***** THE DATA *****
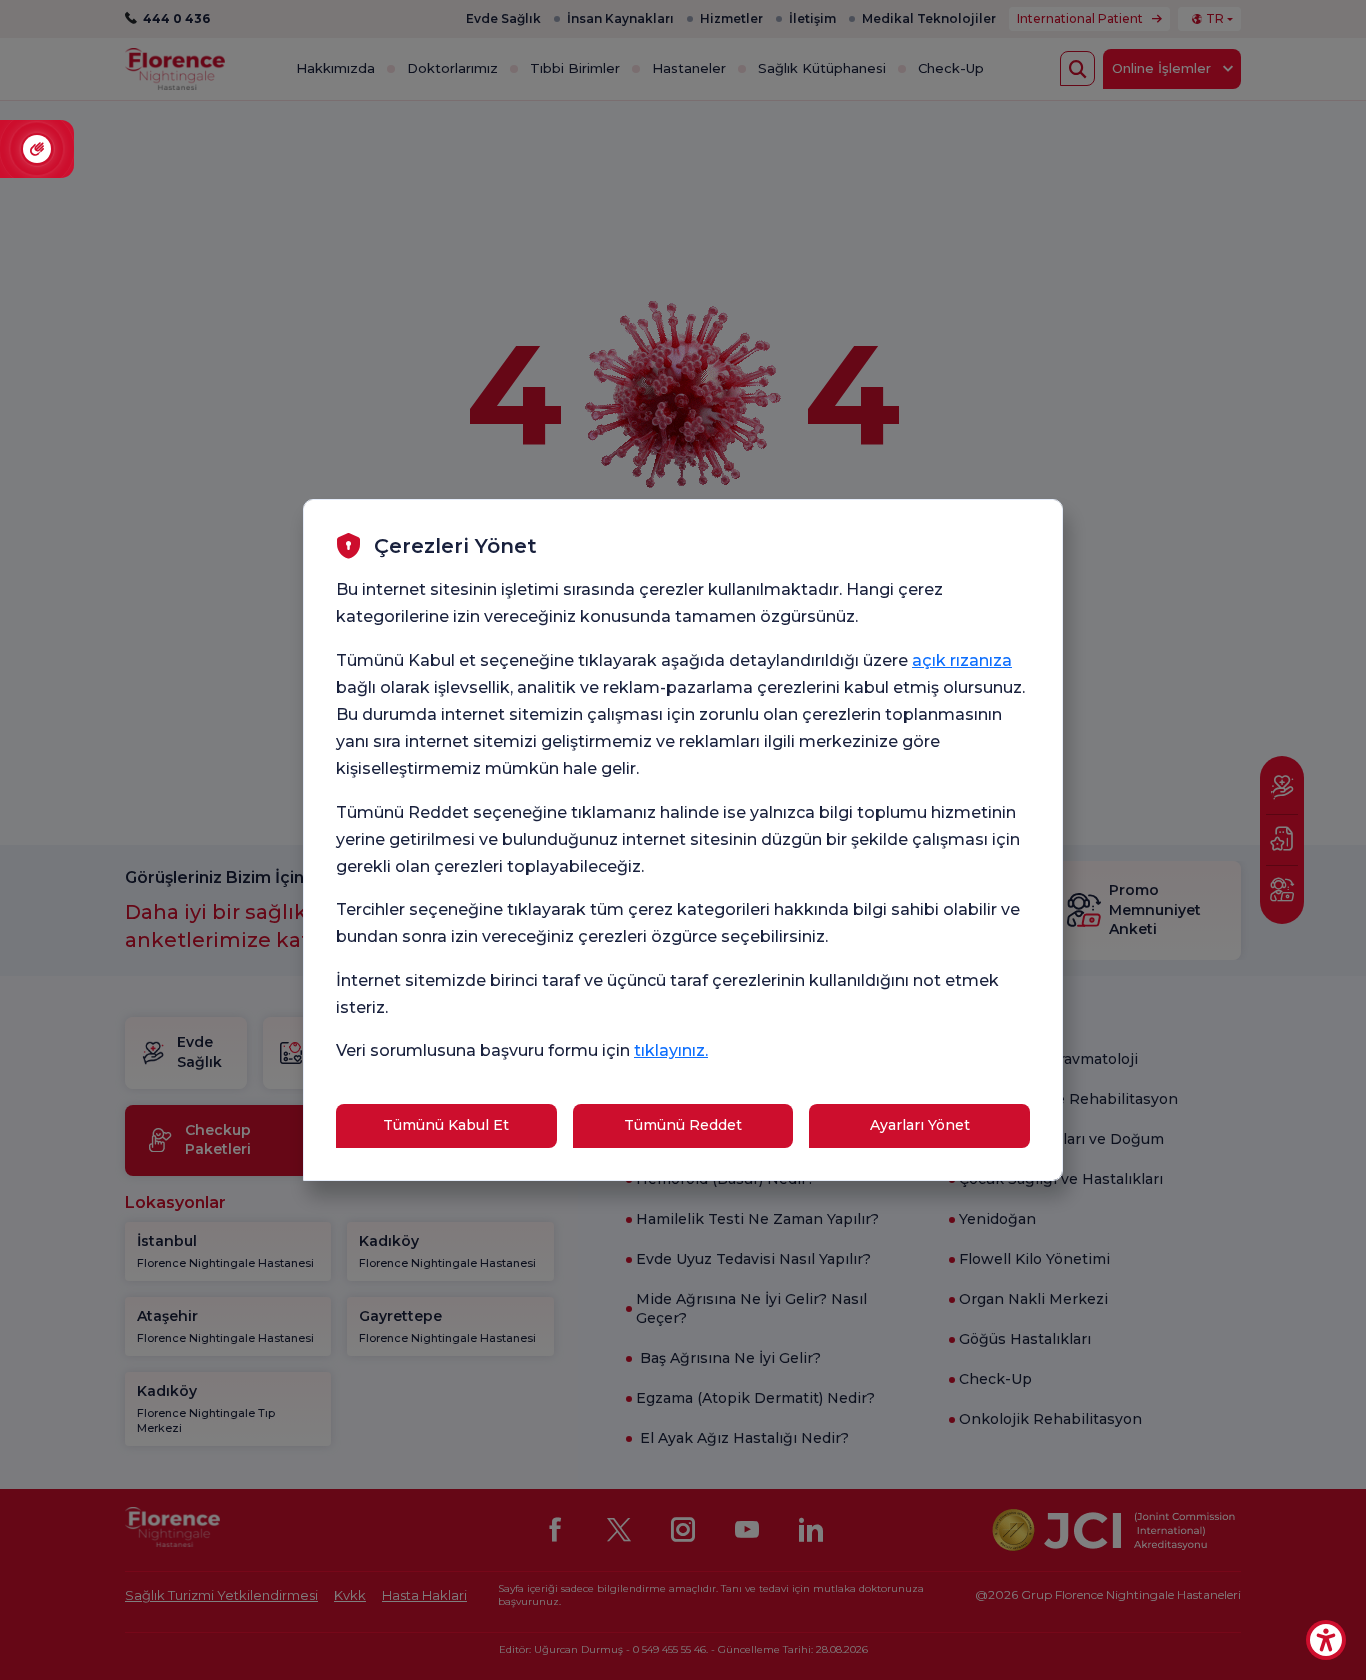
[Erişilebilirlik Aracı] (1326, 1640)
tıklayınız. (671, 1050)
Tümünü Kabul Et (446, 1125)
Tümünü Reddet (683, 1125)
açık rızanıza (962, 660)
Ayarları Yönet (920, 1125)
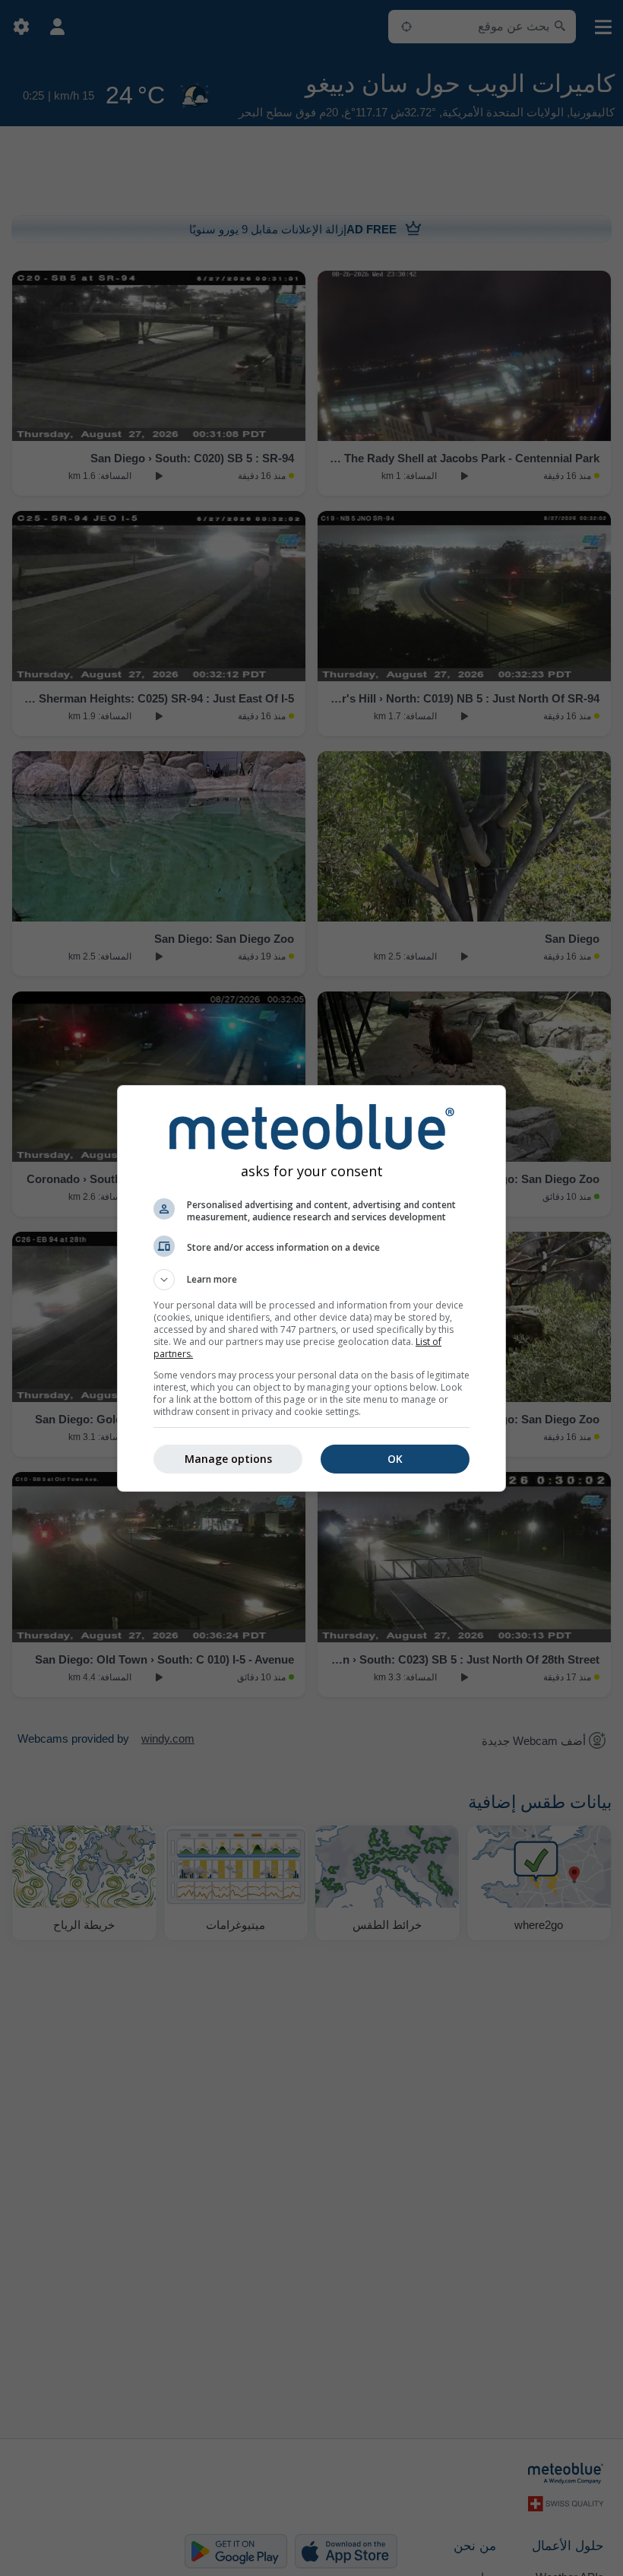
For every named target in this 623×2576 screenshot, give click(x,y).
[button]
*****
***** THE DATA *****
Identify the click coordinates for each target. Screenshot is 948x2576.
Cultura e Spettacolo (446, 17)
*****
***** THE DATA *****
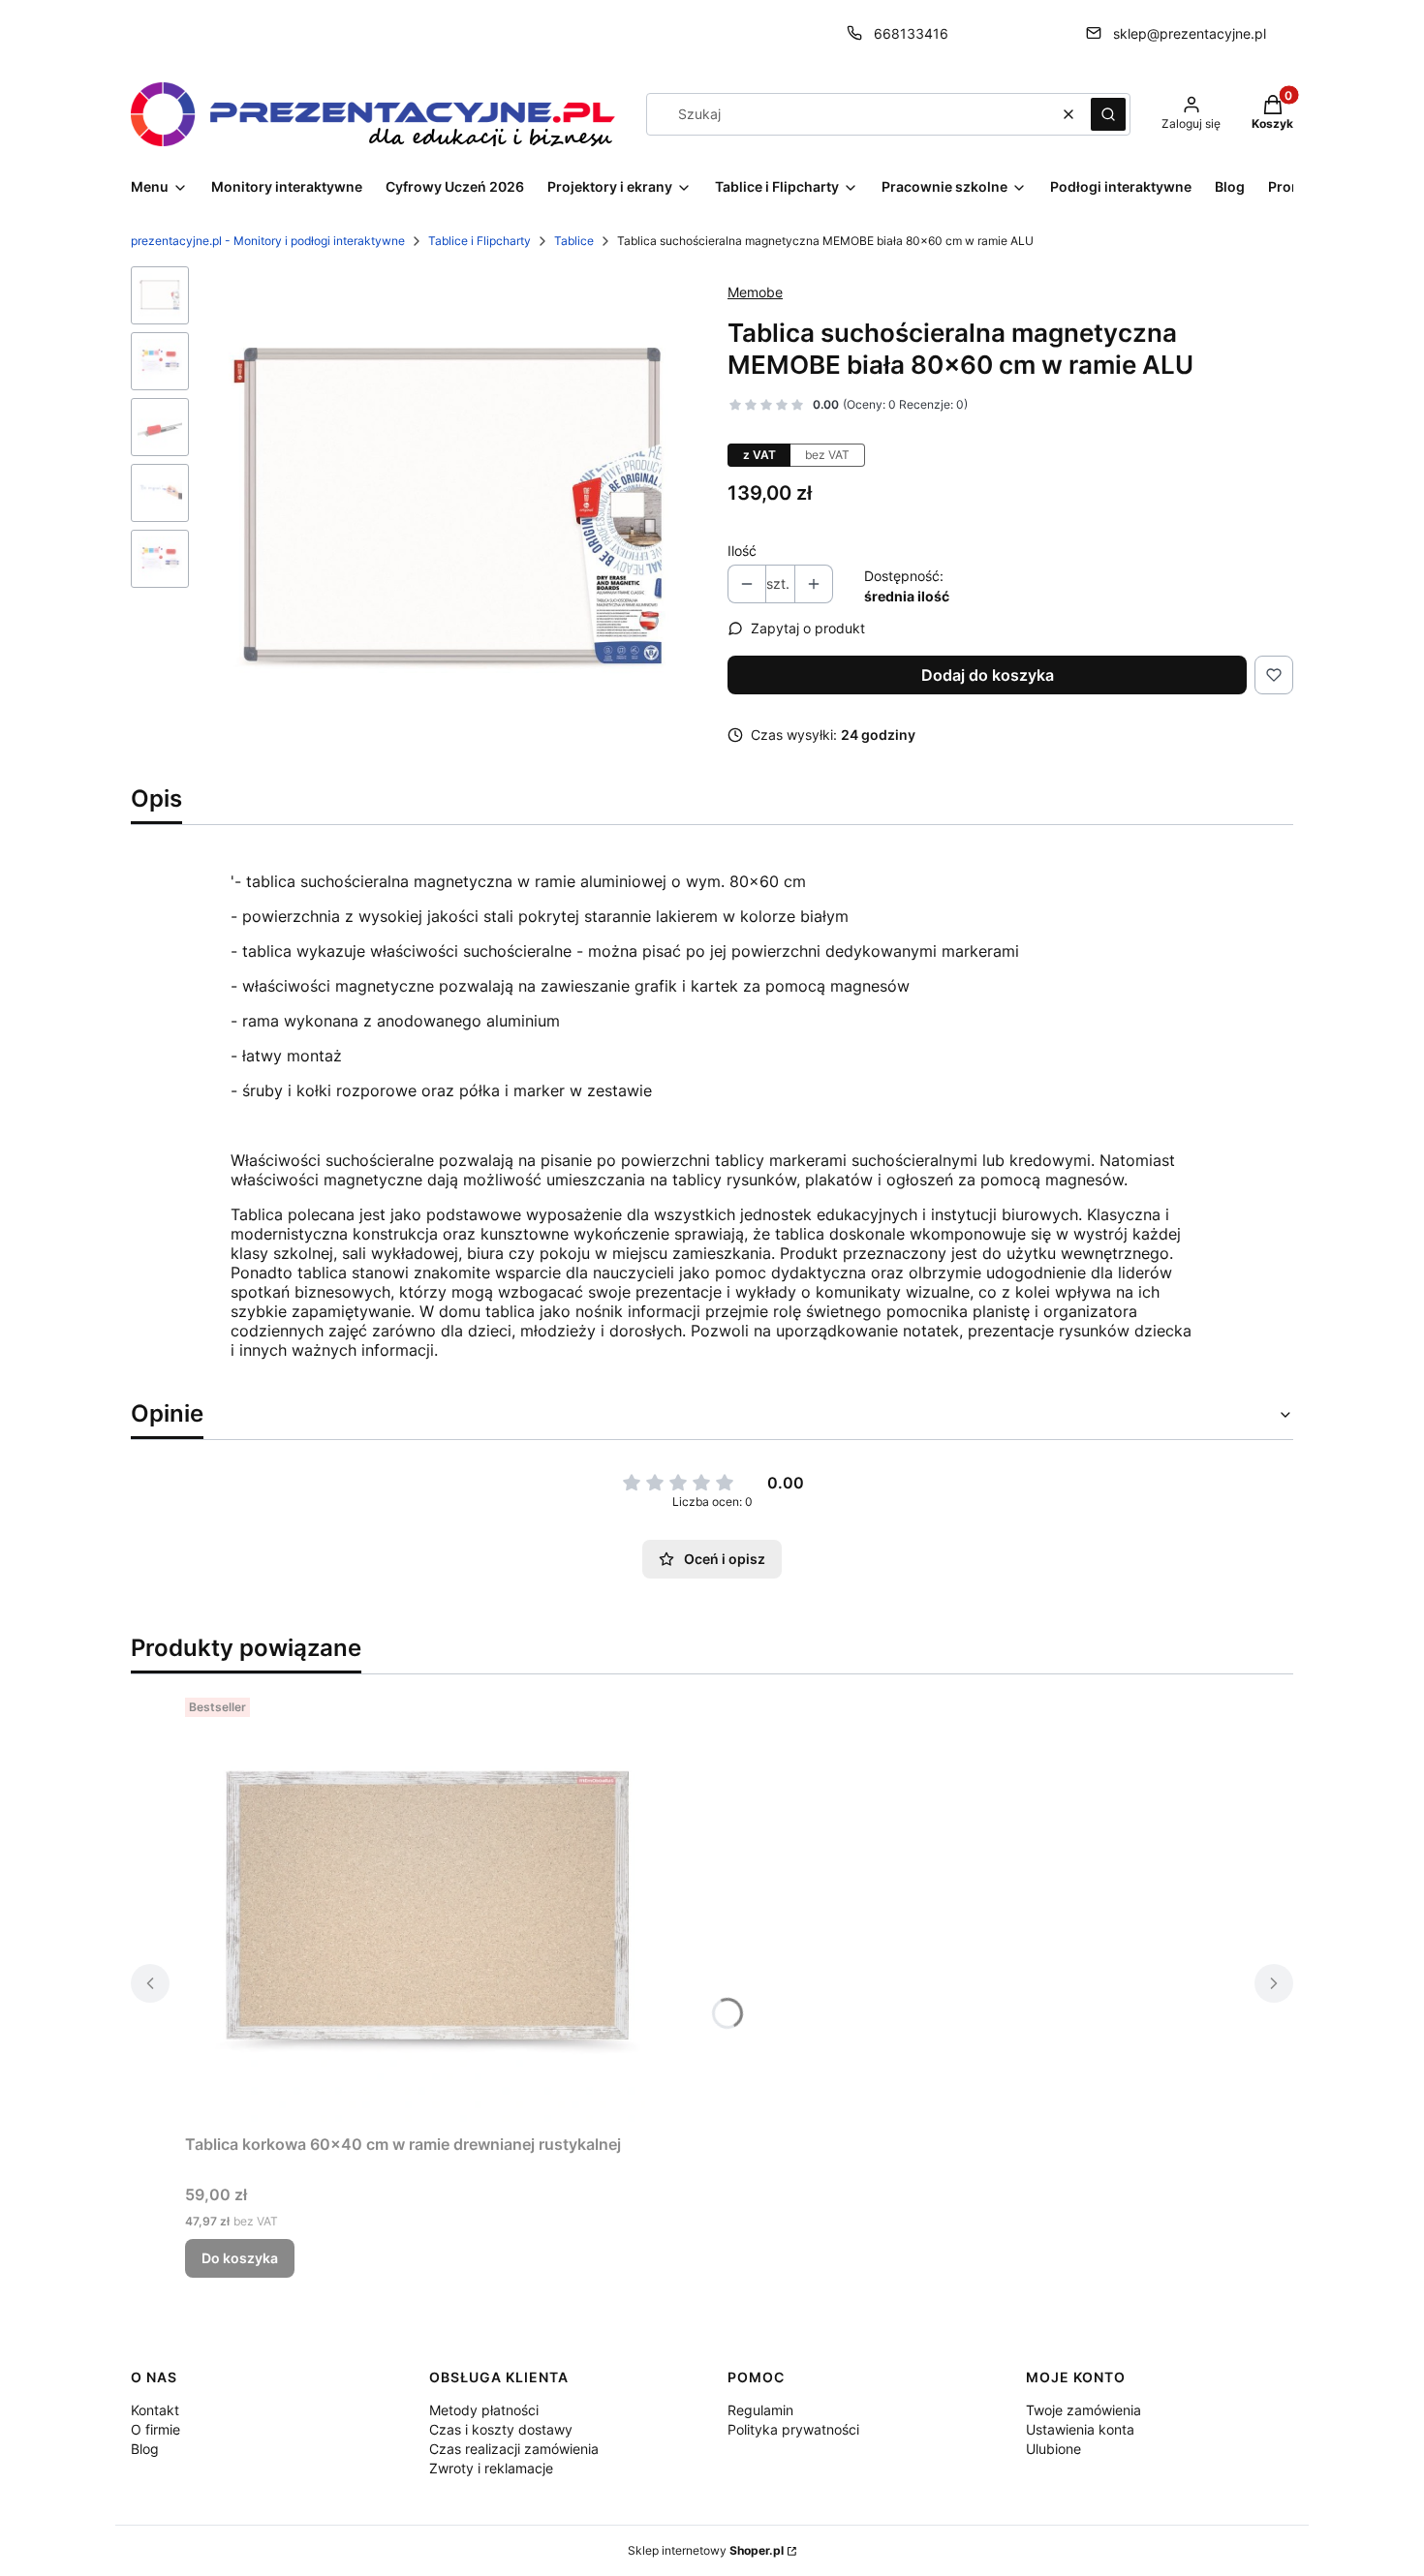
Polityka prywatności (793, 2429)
*****
= EXERCISE BRIEF =
Look through the records and copy down every line that holds "click".

= EXERCISE RESULT =
For every named target in this 623×2576 screenshot, give click(x,y).
Identify the click coordinates for each target. Screenshot is 948x2576.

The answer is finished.